Turkey Gumbo

Turkey Gumbo
Turkey Gumbo

I hope you didn’t throw away that turkey carcass that’s been sitting in your refrigerator since Thanksgiving. Maybe you’ve sliced off all the breast for some sandwiches with toast slathered with mayonnaise, and your uncle ate that drumstick Thursday night, but there’s still a lot left in that turkey.

If you break up the carcass, throw it in a big stockpot with some celery, an onion and maybe a carrot if you have one – you’re on your way to making some great gumbo. If you saved all the bones from your turkey, throw them in there too, everything except the skin. Cover it with cold water and bring it to a boil then let it simmer it for a couple of hours. You have great stock now. Smells good, doesn’t it?

Now take some kielbasa, chorizo or some other sausage and slice it up and throw it in a cast iron pot with some oil. Add some onions and sliced okra. Brown everything until the okra isn’t slimy anymore.

Pour the stock through a colander into a big pot. Throw the sausage, okra and onions into that pot. Now you have to pick through the bones and take all those little pieces of turkey – there was a lot on that neck, wasn’t there? – and put it in a bowl.

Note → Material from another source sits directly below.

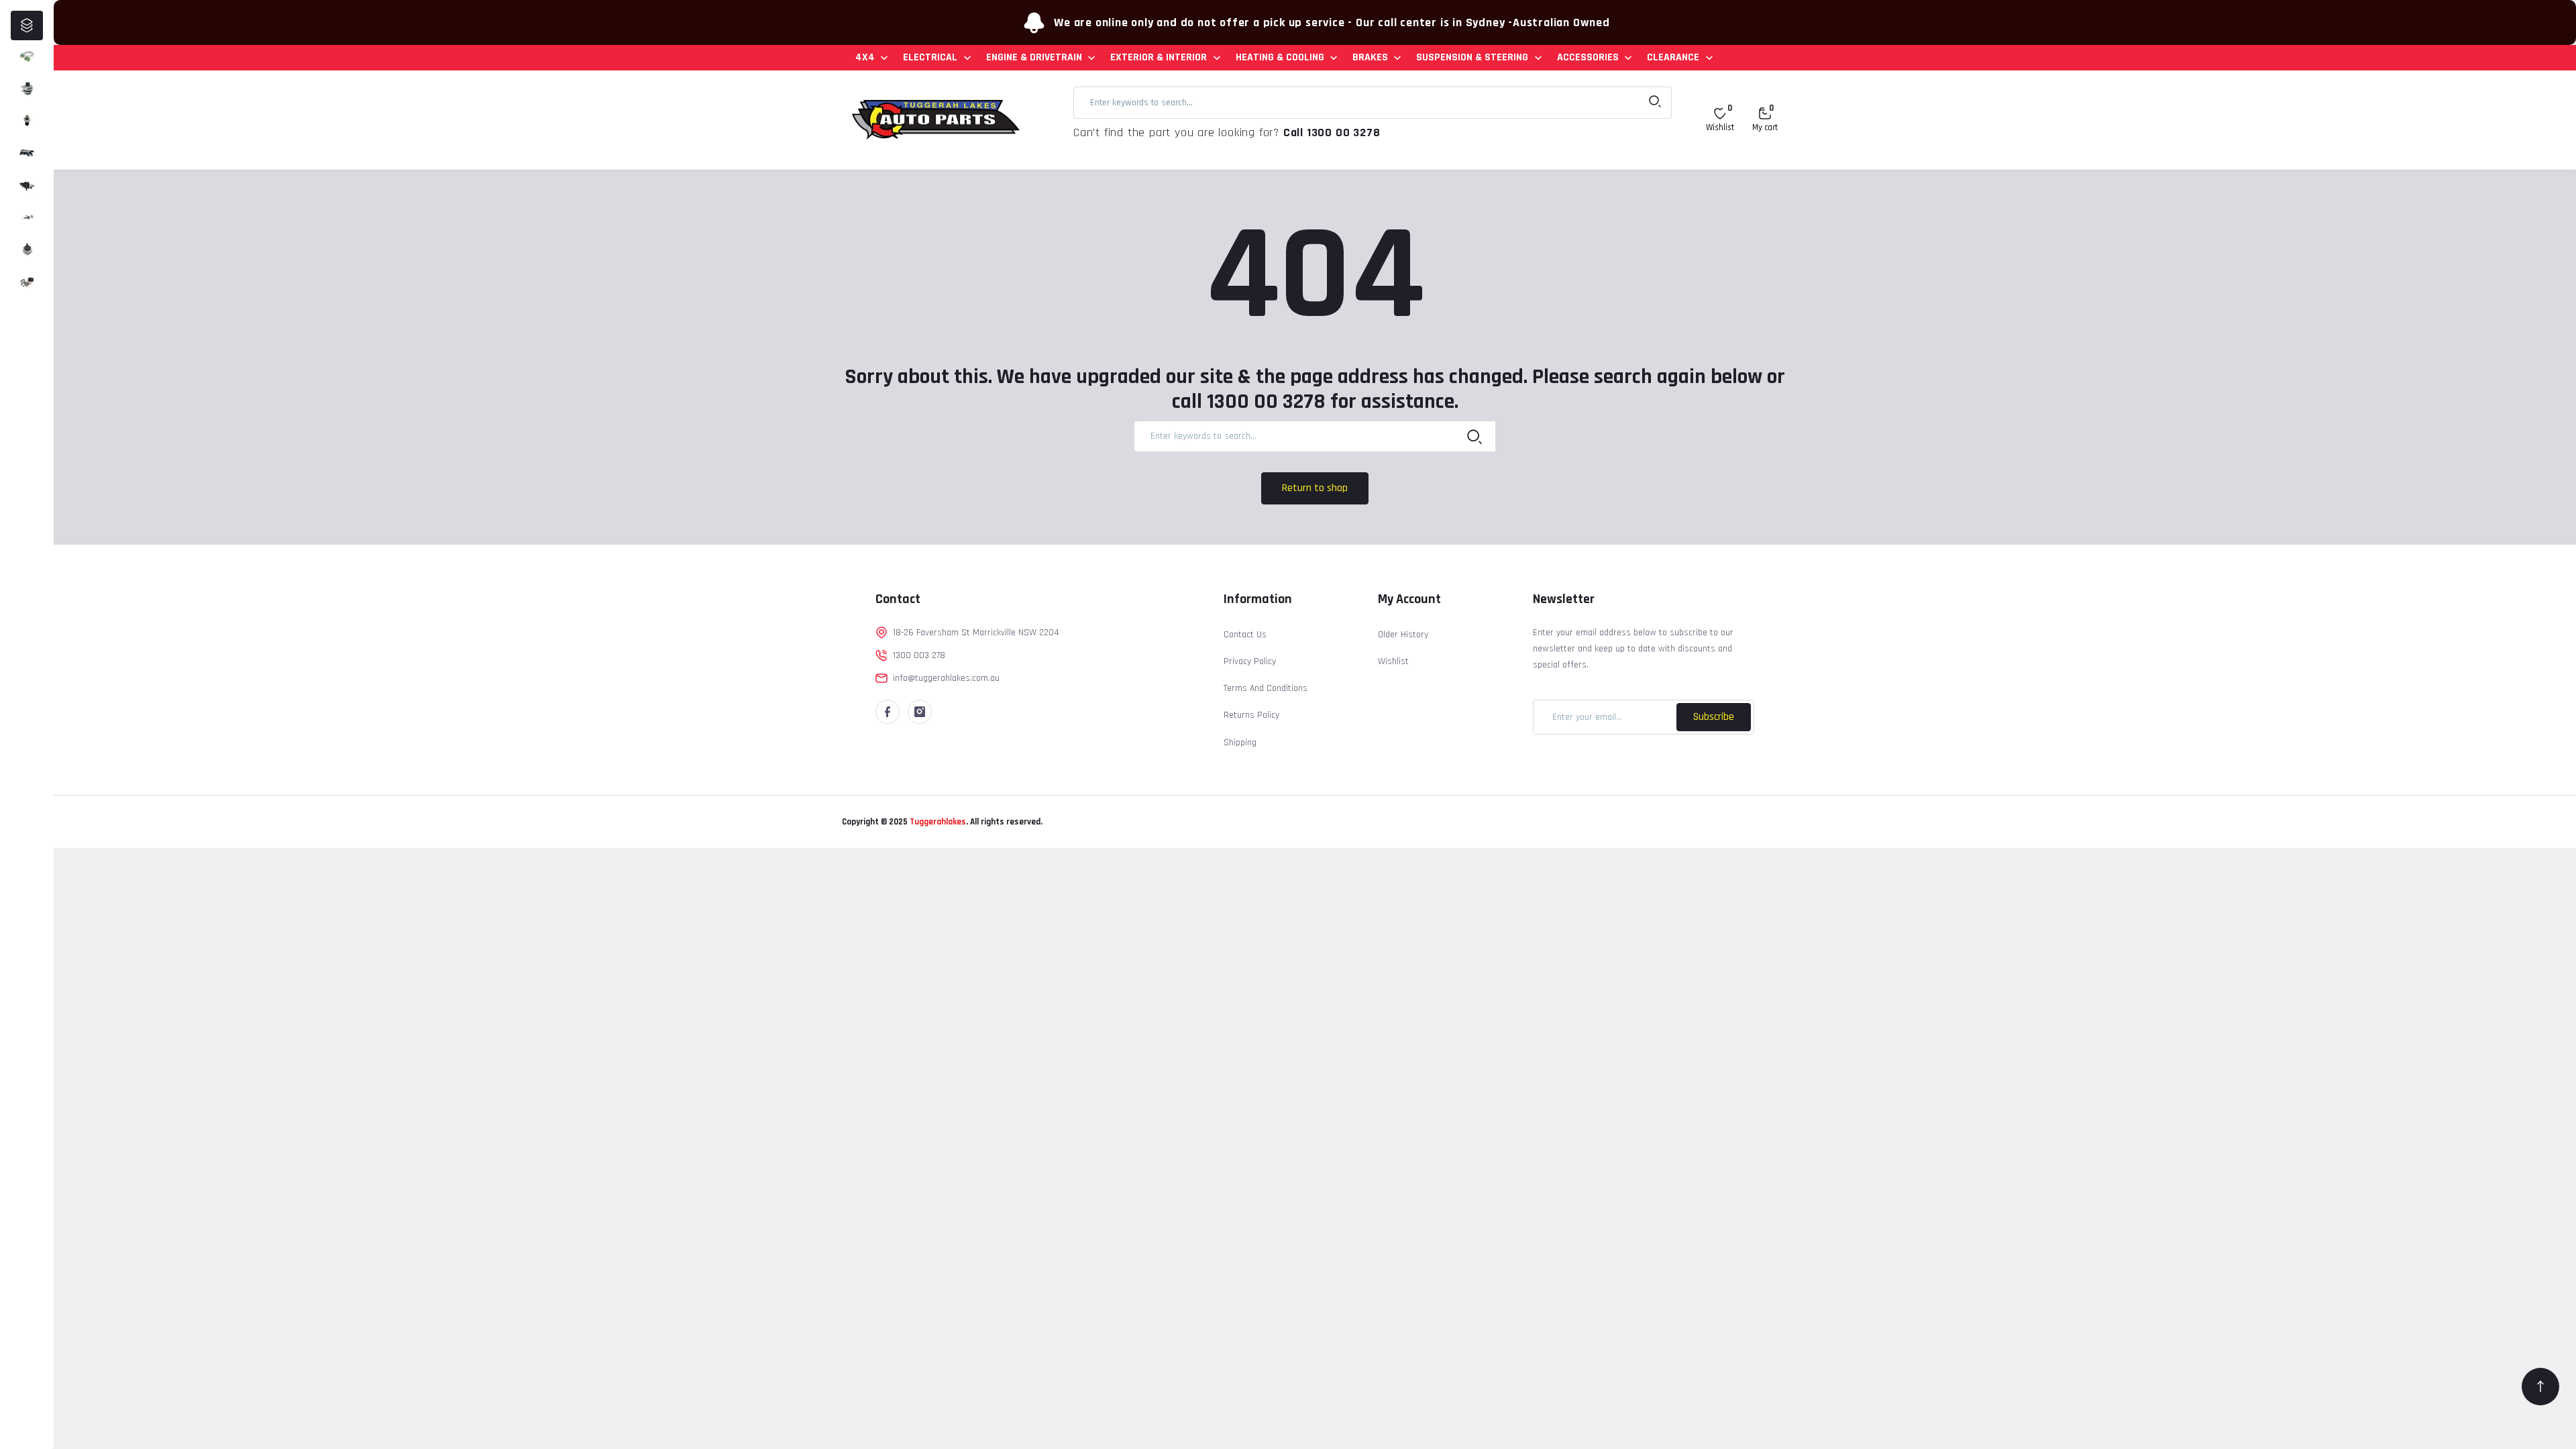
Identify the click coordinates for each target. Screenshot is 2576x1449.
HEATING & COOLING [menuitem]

Start with a clean cast iron fry pan or Dutch oven and heat up about 3/4 cup of oil until it starts smoking. Throw in an equivalent amount flour. Get your whisk, keep the burner on high and cook the flour until it’s the color of espresso. Paul Prudhomme calls this roux, Cajun napalm. You’ll know what he means when you splatter some on your arm. When the roux is the right color, turn off the heat and throw the turkey in there. Now heat up the stock with the sausage, onions and okra and stir in spoonfuls of the roux and turkey. Heat it to a simmer and congratulate yourself. You just made some great gumbo.